▸ GIVEN REQUEST: Copy the following entries verbatim, beginning at the line that contains "Where should I click to: Click the Cruiser" and ending after the line that contains "tap(298, 13)".

(Saved data entries)
╭──
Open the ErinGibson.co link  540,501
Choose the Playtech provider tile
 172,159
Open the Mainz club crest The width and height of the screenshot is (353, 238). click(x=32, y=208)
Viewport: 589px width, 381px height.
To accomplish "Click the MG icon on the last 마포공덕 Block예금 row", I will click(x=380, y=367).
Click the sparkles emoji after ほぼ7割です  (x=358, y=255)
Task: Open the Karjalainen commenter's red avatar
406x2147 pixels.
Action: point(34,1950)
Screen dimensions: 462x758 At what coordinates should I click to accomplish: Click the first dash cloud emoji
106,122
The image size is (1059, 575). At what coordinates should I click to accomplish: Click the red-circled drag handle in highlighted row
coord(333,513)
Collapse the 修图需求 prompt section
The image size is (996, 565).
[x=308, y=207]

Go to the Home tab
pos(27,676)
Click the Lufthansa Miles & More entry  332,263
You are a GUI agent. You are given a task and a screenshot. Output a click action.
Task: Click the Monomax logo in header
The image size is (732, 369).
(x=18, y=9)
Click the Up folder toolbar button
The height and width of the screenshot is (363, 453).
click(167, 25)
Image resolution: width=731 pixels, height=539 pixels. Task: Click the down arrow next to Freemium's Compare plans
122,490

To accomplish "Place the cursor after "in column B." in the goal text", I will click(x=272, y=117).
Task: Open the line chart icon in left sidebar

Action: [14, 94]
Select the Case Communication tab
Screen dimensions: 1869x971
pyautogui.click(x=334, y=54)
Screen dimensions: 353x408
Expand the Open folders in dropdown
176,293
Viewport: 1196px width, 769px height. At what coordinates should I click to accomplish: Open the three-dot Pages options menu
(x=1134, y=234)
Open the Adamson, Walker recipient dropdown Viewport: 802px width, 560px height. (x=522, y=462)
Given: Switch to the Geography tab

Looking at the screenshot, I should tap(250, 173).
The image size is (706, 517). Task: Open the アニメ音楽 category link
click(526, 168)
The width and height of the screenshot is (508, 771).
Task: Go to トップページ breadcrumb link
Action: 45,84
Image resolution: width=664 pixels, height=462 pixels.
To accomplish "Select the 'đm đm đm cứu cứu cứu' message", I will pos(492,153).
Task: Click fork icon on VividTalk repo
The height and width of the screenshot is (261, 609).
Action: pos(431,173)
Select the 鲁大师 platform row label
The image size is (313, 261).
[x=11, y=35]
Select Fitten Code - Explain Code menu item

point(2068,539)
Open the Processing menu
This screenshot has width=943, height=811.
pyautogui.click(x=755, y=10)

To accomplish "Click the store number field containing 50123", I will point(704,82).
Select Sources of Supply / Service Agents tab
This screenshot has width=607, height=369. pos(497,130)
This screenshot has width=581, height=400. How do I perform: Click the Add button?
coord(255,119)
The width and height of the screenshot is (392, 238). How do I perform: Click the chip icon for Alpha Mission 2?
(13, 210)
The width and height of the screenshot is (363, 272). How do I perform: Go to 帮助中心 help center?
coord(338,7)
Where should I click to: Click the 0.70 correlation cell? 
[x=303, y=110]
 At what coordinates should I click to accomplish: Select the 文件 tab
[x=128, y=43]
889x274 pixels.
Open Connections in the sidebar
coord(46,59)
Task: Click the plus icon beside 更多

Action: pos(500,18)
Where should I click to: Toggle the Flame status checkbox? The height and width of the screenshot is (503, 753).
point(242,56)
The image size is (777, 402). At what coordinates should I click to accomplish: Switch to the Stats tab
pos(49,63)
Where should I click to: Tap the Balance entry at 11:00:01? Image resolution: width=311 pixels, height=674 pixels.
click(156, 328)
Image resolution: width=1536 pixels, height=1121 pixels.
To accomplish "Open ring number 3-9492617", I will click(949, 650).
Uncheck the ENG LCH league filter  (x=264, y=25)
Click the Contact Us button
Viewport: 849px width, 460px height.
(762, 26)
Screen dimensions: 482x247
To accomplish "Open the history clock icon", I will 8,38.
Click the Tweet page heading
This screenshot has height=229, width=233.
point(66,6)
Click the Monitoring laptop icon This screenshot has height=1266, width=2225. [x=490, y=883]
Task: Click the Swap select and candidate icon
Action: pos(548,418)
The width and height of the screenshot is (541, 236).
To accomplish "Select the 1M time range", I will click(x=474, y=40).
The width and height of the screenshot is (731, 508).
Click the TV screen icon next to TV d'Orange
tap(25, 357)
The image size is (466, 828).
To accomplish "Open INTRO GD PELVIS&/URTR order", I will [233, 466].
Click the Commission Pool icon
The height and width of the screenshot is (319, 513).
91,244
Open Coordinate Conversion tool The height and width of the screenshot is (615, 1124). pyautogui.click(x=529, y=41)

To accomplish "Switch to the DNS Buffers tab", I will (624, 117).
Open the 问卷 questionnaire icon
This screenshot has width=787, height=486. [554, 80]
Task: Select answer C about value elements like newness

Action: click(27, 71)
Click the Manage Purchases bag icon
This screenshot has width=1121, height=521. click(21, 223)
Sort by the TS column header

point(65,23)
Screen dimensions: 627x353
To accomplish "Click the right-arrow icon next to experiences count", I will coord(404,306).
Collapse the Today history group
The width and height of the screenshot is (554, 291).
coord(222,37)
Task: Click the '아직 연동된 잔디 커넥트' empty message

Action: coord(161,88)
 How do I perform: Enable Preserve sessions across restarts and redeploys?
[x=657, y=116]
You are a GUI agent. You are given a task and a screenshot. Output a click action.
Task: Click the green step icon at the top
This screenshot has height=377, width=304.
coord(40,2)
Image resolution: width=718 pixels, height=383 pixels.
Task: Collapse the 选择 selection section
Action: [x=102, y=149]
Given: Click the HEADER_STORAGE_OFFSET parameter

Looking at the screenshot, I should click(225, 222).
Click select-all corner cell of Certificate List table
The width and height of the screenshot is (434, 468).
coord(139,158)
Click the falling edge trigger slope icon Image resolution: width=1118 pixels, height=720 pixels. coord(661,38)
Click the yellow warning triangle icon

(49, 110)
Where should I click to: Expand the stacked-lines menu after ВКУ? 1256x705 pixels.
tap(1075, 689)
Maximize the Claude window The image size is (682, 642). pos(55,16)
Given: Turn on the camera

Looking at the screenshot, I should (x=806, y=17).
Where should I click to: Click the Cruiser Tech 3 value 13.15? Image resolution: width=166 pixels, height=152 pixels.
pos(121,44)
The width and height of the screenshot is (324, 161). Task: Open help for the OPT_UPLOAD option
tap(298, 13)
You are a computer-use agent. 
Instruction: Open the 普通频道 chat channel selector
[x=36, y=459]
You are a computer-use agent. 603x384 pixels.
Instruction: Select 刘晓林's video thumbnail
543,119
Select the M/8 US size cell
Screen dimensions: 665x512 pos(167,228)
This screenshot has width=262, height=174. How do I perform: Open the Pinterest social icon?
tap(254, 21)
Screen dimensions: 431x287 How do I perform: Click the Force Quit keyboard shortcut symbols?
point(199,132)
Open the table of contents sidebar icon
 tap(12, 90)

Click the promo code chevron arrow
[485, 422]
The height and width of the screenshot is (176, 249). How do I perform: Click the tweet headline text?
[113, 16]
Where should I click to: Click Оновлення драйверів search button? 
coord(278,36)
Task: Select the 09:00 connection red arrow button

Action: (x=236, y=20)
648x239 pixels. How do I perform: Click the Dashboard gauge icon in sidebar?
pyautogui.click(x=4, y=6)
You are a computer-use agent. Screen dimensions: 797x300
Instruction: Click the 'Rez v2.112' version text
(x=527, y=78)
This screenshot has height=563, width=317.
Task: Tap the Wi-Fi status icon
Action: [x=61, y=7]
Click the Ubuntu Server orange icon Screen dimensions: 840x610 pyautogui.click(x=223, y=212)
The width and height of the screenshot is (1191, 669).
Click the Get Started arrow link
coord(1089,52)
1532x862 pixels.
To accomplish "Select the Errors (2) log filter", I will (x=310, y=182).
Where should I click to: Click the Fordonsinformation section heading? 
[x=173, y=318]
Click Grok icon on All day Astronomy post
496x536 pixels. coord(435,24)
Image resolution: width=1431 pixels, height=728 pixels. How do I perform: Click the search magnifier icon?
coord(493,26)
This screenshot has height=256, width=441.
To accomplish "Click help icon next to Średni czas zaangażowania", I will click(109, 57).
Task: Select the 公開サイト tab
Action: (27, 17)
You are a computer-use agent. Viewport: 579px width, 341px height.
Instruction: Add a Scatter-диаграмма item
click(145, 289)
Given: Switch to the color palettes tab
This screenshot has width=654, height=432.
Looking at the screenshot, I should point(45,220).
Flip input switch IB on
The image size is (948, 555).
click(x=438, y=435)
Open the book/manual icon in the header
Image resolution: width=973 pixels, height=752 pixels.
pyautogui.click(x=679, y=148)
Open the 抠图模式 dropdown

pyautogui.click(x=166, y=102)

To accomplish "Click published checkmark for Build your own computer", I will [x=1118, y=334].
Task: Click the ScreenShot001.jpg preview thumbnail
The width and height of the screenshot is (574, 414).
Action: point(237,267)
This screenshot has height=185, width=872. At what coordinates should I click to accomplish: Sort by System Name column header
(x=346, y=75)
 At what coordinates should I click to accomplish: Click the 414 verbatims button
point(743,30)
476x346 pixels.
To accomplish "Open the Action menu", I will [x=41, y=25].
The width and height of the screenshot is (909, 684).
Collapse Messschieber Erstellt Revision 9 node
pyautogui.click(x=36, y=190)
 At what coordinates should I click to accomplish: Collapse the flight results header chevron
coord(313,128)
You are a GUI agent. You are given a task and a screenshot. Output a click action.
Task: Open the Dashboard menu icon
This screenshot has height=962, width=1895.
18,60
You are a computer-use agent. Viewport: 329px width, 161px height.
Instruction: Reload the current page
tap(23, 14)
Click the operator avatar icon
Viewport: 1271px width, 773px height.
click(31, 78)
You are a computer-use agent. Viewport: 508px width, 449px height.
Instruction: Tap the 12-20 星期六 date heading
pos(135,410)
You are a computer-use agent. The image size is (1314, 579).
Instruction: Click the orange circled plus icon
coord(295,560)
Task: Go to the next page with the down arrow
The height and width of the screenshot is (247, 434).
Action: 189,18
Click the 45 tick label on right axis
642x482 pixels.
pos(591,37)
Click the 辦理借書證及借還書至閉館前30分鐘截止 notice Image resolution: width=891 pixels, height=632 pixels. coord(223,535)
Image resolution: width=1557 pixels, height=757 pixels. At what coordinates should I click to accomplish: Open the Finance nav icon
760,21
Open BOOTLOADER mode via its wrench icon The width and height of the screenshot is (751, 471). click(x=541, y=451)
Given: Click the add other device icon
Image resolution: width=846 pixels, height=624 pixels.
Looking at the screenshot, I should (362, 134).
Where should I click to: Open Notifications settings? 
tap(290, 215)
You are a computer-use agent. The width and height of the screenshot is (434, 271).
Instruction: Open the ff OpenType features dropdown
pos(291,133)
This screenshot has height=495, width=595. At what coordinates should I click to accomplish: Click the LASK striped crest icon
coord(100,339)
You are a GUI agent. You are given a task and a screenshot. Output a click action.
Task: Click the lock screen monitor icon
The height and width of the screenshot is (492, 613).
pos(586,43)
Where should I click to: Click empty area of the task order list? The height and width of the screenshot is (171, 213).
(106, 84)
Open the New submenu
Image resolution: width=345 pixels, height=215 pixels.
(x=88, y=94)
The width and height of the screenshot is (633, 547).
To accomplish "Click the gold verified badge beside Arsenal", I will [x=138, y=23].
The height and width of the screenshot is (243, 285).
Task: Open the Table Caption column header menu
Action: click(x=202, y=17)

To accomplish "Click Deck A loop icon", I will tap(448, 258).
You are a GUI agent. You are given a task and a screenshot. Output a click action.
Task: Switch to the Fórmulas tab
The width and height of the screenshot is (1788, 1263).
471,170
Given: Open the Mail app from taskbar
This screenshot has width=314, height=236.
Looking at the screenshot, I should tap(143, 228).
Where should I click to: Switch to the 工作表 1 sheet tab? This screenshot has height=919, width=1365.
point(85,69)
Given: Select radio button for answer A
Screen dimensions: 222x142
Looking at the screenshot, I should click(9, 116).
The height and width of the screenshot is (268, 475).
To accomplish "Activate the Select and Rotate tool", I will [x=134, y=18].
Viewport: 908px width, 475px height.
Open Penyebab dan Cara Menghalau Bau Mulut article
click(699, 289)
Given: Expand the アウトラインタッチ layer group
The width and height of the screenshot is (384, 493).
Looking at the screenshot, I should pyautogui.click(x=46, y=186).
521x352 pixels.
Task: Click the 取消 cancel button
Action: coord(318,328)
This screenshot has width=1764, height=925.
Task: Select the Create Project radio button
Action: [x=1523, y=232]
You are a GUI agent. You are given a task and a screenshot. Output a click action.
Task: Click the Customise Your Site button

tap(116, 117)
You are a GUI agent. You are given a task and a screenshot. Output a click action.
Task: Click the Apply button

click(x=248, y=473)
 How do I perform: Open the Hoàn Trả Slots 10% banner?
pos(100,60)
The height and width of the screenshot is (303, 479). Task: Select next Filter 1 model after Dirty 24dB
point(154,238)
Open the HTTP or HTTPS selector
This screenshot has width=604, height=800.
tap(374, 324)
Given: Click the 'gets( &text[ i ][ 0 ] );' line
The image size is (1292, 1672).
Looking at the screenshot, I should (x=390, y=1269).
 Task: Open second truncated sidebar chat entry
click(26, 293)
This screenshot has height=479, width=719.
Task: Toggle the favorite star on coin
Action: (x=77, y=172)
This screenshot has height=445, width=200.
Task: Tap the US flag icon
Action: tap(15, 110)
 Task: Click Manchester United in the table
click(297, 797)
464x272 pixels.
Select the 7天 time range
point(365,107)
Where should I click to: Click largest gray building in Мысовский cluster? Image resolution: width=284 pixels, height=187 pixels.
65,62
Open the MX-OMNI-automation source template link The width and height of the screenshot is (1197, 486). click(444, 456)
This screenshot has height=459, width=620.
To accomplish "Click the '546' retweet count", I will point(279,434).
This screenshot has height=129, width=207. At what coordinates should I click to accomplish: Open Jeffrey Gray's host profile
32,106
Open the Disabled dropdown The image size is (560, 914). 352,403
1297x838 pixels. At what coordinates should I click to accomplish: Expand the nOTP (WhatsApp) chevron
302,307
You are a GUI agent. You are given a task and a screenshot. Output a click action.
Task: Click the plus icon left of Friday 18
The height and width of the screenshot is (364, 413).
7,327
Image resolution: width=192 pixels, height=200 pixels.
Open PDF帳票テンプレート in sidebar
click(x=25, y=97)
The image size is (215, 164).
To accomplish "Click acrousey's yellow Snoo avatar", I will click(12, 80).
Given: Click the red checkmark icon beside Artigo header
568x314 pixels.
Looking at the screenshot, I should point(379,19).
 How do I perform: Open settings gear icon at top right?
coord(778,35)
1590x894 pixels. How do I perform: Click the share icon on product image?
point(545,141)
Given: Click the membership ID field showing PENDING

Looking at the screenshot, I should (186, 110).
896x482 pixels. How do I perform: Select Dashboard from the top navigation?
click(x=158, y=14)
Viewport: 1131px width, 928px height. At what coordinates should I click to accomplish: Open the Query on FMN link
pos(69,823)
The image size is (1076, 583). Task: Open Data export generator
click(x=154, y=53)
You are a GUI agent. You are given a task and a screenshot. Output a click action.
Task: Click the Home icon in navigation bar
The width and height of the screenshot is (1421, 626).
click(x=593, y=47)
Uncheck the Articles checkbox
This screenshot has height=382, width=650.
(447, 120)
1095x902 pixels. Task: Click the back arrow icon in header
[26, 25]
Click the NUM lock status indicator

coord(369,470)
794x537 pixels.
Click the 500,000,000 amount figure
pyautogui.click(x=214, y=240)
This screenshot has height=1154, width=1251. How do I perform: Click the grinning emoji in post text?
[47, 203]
╰──
▸ THE RESULT:
Where should I click to: Click the Cruiser Tech 3 value 13.15? Image resolution: width=166 pixels, height=152 pixels.
pos(121,44)
The width and height of the screenshot is (324, 161). Task: Open help for the OPT_UPLOAD option
tap(298, 13)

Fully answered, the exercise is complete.